The Right to Vote in Federal Elections

It was in 1885 that the issue of voting rights for women was first brought up in federal Parliament. Part of the discussion focused on voting rights based on the principle of ownership and female suffrage. During the debate, the federal government retained arguments in favour of female suffrage.

It was a simple equation for the government of Prime Minister Macdonald: if women paid tax to the state then they should logically have a say in decisions made by the state, and this by way of the vote. It was also suggested that female suffrage could help clean up the political world. Finally, the government presented a very fatalistic argument, namely that women were bound to obtain the vote at some point “So why not just give it to them now?”

Anti-suffrage forces (against a woman’s right to vote) were not concerned about these arguments since they remained convinced that the female right would never be granted. They were partially correct in that the debate would stagnate until 1917.

This lack of direct action was linked to Canada’s economic prosperity at the time but the meeting of the International Council of Women in 1909 rekindled the suffragette movement. The National Council of Women of Canada, established by Lady Aberdeen, wife of the Governor General, joined the cause in 1910 with a panel of experts on voting rights. The Quebec suffragettes from the Montreal Suffrage Association also rallied to the cause and campaigned from 1912 to 1919.

It was the First World War that would precipitate the biggest changes in federal voting rights. It was clear to women that the reality of war had dramatically altered the social relationship between the sexes.

1915: The right to vote by mail was granted to the military electors in service.

1916: As war raged on in Europe, Manitoba became the first province to pass a law granting women the right to vote in provincial elections. This breakthrough paved the way for new voting laws across Canada where pressure groups were active.

1917: Parliament adopted the Wartime Elections Act and the Military Voters Act. The former allowed women to vote in place of another individual in military service as long as there were family ties.

Then the right to vote was extended to all British subjects, male or female, who were active or retired members of the Canadian Forces, including Indians (as defined by the Indian Act) and persons under 21. Some 2000 military nurses, “the Bluebirds,” became the first Canadian women to benefit from this right.

1918: Suffrage at federal elections was further extended to all women 21 years of age and over.

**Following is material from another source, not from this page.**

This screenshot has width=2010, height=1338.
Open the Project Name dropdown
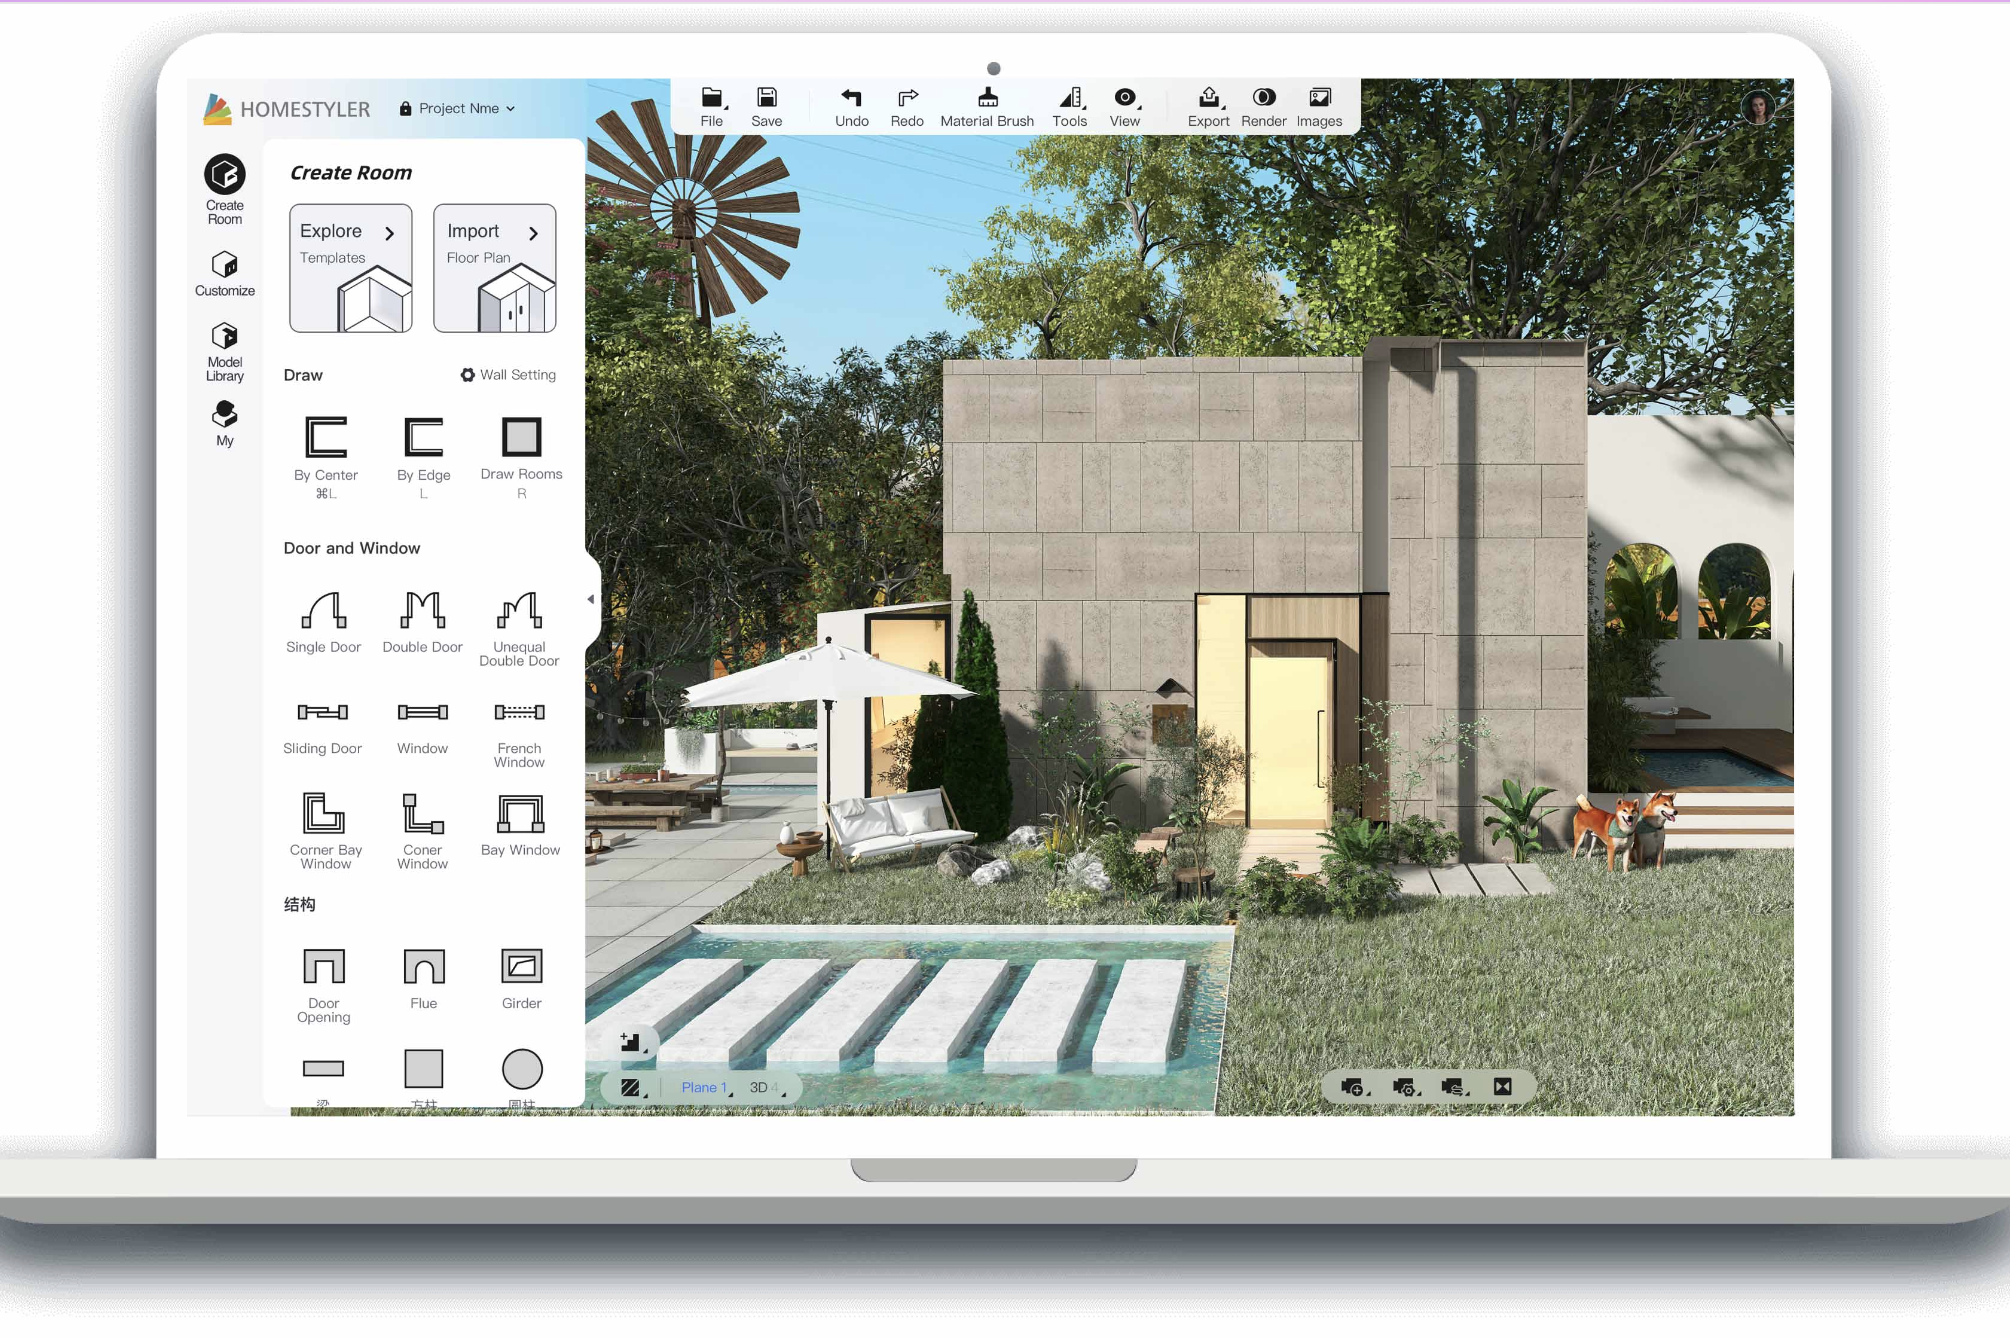[x=463, y=108]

1919: The women’s suffrage movement made huge strides forward and women became eligible for election to the House of Commons.

1920: The creation of the Dominion Elections Act marked the beginning of the modern era in the history of voting in Canada. France’s women, on the other hand, would not obtain the right to vote until 1944.

1921: Agnes Macphail became the first woman to be elected to the House of Commons. Suffragette groups in the Anglophone provinces began to disband once the right to vote was obtained.